• [What is being asked]
Keyword search on "sidebar": report each line of the records that contains it.

• [Items from a dataset]
* * * * * * *

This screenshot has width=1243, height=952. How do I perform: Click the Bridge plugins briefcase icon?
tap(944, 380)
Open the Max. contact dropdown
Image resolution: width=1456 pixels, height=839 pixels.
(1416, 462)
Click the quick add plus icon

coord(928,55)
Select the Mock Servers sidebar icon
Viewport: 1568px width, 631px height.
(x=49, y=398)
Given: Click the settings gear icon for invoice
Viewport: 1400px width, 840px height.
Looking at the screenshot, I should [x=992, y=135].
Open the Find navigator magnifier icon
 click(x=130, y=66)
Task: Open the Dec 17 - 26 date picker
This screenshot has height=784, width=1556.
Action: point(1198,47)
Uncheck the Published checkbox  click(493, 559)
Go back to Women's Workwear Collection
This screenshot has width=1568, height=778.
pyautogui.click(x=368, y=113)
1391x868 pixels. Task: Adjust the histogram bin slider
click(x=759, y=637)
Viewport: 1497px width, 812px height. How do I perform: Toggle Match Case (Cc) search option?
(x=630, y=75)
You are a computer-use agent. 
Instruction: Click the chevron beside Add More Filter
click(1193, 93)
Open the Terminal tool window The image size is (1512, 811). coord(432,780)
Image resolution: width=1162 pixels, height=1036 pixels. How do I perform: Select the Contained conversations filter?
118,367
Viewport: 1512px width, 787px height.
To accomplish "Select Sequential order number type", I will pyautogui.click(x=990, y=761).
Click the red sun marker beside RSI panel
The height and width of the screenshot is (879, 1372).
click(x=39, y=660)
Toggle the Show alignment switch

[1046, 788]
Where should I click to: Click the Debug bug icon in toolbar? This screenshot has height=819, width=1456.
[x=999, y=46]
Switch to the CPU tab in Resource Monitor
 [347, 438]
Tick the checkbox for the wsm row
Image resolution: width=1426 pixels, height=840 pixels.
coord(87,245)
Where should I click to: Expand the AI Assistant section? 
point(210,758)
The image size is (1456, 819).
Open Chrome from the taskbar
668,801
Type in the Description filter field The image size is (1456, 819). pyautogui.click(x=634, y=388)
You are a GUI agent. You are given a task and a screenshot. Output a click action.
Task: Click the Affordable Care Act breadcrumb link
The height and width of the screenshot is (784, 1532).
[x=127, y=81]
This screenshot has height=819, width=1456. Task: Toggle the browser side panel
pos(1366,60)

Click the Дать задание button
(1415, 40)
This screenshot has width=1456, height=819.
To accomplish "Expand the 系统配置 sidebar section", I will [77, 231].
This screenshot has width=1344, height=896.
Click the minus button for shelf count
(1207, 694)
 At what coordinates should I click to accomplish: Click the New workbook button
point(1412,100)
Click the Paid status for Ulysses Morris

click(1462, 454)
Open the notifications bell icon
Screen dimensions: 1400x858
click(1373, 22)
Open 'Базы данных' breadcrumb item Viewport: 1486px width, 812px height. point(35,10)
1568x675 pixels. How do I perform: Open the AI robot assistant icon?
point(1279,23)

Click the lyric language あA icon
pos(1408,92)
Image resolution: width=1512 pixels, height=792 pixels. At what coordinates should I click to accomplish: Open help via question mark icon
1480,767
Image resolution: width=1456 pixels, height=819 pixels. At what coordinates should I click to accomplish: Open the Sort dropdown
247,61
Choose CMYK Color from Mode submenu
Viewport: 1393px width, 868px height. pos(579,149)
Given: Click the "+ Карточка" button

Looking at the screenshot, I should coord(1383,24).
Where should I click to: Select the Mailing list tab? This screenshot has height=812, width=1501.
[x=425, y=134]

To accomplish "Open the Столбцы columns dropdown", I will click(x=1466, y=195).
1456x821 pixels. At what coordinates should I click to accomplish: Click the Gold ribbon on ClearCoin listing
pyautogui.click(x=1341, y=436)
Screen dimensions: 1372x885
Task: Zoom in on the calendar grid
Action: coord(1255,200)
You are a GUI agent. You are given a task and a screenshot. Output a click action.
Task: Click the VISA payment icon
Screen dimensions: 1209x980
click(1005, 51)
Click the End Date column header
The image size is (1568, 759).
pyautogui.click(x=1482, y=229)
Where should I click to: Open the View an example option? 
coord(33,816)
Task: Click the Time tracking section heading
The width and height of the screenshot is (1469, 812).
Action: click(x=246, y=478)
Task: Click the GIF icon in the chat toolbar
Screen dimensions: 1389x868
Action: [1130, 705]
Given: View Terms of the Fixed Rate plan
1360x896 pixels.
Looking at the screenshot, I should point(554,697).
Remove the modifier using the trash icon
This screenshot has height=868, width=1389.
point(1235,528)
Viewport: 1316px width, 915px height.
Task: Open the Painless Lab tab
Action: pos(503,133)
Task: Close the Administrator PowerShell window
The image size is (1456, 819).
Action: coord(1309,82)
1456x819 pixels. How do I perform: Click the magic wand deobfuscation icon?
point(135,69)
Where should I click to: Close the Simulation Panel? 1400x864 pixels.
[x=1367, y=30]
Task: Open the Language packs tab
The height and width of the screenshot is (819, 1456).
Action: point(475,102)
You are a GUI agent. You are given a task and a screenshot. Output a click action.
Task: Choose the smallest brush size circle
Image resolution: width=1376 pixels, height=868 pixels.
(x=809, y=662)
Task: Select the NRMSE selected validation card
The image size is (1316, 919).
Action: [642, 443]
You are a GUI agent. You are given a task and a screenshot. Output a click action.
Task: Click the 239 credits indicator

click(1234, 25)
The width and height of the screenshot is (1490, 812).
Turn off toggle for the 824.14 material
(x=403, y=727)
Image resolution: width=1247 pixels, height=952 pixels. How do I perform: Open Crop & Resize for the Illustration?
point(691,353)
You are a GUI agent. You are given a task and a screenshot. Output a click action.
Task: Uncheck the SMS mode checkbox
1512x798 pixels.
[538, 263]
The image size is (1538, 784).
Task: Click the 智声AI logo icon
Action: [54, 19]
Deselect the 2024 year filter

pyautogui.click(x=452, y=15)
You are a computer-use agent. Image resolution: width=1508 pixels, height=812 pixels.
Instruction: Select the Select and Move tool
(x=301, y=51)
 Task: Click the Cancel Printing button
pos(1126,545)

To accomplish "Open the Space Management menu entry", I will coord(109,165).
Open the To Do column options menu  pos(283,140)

* * * * * * *

• [Task output]
Select the Mock Servers sidebar icon
To accomplish "Expand the 系统配置 sidebar section", I will [77, 231].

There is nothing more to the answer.